The Height of Ignorance

At a breakfast meeting I attended this morning there was a discussion of the problems in development of collaboration in the development of effective safety programs. Requests to discuss the matter are frequently ignored even with the claim that there is a better way of achieving safety goals. There is zero interest in knowing how this would be possible.

Dr Wayne Dyer said that "the height of ignorance is to reject something you know nothing about."

The desire for effective and efficient safety results is growing in the context of small communities. Collaboration is a way of spreading the news and furthering the cause at the grassroots level.


In 1835, Alexis De Tocqueville wrote of how grassroots methodology worked in America and was helping to make the new country grow.

Wouldn't it be great to "give safety a chance?"

David Sneed



Sunday, July 15, 2012

Don't Forget

"Don't Forget" was the title given to an address by William Booth, founder of the Salvation Army in 1910. My son Joshua, a Salvation Army officer, sent me this.

"I am glad you are enjoying yourself. The salvation business is a friend of happiness. Making heaven on earth is our business. Serve the Lord with gladness is one of our favorite mottos. So I am pleased that you are pleased! But amidst all your joys don't forget the sons and daughters of misery. Do you ever visit them? Come away and let us make a call or two. Here is a home, six in family, they eat and drink and sleep and sick and die in the same chamber. Here is a drunkard hovel, void of furniture, wife a skeleton, children in rags; father now sleeping, the victims of his neglect. Here are the unemployed, wandering about, seeking work and finding none. Yonder are the wretched criminals cradled in crime passing in and out of the prisons all the time. There are the Daughter of shame deceived and wronged and ruined. Traveling down the dark and blind to an early grave. There are the children, fighting in the gutter, going hungry to school. Growing up to fill their parents places. Brought it all on themselves, you say? Perhaps so. But that does not excuse our assisting them. You don?t demand a certificate of virtue before you drag some drowning creature out of the water. Nor the assurance in a man of faded grace before you deliver him from the burning building. But what shall we do? Content ourselves by singing a hymn? Offering a prayer? Or giving a little good advice? NO! Ten thousand times no! We will forgive them. Feed them! Reclaim them. Employ them!Perhaps we shall fail with many. Quite likely. But our business is to help them all the same. And that in the most practical, economical and Christlike manner. So let us hasten to the rescue for the sake of our own peace, the poor wretches themselves, ____ (dean?) of these children, and the danger(Savior?) of us all. But you must help with the means. And there is nothing like the present. Who in this company will lend a hand by taking up the gauntlet?"

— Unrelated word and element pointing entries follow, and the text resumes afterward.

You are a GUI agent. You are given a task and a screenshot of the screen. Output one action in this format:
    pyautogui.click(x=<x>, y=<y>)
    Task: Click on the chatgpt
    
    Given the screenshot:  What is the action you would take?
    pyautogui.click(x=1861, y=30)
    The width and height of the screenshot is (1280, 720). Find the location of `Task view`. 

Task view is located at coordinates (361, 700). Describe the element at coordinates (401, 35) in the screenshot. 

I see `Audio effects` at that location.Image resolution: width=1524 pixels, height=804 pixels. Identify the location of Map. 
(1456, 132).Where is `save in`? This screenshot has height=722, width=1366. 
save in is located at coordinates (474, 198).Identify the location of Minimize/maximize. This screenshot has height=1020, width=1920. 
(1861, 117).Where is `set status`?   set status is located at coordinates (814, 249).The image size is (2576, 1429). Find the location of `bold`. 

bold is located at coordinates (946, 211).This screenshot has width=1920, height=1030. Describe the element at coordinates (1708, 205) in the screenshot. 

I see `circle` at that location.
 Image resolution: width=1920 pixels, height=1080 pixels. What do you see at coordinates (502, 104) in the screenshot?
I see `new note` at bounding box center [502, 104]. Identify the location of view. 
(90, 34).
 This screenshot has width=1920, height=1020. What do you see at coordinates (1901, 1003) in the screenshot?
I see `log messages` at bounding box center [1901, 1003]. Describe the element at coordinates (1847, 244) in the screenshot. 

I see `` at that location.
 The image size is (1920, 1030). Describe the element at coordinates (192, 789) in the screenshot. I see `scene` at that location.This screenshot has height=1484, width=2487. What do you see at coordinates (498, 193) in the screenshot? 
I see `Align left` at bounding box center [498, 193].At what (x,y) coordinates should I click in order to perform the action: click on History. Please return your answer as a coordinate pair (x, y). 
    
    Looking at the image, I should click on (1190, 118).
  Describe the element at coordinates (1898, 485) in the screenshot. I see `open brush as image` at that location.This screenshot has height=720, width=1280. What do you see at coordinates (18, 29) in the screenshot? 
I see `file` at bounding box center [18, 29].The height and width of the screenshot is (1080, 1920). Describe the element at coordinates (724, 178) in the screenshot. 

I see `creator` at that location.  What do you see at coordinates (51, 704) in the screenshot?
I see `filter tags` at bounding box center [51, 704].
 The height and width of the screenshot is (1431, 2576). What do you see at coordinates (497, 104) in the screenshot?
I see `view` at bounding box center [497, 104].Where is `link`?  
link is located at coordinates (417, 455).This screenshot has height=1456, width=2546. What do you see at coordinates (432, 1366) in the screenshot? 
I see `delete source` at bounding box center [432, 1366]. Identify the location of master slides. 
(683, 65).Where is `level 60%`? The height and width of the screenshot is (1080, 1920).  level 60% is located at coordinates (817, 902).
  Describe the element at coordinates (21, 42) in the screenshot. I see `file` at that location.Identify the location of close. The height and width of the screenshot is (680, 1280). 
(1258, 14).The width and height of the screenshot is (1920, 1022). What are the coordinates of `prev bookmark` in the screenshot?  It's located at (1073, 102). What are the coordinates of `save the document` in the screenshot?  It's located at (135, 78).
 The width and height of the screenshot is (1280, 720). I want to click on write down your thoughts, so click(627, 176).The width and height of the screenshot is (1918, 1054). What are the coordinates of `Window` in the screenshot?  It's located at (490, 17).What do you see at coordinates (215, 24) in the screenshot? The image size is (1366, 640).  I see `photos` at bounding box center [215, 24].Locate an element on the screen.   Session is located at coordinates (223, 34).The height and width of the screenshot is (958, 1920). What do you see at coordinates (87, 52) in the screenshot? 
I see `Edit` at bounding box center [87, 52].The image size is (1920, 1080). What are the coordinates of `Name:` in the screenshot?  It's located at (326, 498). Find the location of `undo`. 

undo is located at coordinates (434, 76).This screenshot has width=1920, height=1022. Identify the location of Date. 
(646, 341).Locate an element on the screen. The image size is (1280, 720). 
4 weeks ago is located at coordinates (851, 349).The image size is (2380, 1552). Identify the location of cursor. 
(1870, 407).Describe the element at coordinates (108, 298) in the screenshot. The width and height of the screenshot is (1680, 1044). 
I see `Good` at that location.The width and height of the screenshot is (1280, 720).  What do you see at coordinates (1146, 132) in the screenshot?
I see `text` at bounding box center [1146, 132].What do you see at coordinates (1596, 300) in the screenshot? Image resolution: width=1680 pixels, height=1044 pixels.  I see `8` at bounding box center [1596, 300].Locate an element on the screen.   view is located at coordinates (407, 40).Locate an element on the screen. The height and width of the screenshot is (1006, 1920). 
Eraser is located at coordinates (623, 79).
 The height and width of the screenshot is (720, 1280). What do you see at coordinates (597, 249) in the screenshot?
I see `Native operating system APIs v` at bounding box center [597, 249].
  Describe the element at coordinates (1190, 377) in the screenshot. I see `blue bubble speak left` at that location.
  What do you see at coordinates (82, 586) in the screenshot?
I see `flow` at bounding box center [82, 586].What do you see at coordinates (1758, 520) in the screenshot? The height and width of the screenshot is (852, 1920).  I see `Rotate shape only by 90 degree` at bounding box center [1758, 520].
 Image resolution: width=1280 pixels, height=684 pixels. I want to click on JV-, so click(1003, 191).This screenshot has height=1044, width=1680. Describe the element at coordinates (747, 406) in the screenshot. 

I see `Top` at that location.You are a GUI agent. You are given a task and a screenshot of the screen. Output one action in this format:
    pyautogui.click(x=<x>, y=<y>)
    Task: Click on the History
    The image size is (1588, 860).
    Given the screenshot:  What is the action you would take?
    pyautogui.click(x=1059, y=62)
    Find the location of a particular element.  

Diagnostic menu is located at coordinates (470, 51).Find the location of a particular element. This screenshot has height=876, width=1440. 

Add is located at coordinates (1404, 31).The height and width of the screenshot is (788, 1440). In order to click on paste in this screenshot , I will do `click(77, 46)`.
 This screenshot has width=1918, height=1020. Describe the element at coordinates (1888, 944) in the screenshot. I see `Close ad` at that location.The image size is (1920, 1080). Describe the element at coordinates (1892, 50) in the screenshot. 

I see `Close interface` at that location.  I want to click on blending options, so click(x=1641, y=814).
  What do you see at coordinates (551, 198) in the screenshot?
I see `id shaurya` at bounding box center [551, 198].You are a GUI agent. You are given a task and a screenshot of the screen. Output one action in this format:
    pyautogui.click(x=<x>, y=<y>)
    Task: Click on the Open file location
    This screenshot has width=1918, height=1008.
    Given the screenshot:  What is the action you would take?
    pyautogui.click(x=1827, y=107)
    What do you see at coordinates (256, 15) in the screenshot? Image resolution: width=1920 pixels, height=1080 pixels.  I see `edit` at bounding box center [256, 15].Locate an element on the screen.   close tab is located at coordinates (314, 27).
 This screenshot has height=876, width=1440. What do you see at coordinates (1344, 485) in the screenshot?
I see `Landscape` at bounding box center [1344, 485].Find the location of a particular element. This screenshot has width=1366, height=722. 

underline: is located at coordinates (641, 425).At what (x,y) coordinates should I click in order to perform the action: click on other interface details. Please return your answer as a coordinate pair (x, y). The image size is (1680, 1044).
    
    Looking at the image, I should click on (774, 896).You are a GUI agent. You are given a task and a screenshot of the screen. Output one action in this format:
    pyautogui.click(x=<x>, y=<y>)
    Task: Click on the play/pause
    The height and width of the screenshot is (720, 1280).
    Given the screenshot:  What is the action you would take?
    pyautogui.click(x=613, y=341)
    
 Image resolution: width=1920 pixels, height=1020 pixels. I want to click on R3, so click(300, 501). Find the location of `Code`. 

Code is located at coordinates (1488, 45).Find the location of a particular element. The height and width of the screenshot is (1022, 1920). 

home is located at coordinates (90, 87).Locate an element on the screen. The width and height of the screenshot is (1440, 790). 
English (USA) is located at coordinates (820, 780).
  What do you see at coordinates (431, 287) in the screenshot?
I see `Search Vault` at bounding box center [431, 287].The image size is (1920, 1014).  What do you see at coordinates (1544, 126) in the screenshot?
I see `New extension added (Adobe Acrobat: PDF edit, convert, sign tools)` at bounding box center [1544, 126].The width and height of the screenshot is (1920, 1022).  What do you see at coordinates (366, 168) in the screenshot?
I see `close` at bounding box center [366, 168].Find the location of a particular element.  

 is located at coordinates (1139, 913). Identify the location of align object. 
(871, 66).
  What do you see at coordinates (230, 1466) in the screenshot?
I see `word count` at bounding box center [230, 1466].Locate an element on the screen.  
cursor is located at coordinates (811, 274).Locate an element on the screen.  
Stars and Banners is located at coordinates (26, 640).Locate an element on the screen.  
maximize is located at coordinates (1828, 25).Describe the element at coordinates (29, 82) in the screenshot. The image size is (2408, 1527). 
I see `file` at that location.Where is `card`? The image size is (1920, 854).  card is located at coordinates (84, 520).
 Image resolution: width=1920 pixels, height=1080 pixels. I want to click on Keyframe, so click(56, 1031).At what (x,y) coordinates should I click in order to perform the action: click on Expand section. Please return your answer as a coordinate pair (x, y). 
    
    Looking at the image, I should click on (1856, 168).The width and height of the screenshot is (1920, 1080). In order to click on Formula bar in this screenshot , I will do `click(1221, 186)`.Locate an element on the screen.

What is most interesting in terms of safety is that this address was given close to the time of what is called the first National Safety Council Congress in Milwaukee. At that time the keynote speaker, U.S. Secretary of Labor described safety as "Applied Christianity."

That time is ripe that safety be viewed not as a business with unprovable cause and effect relationships enforced by government but as a human service event much as Booth describes it.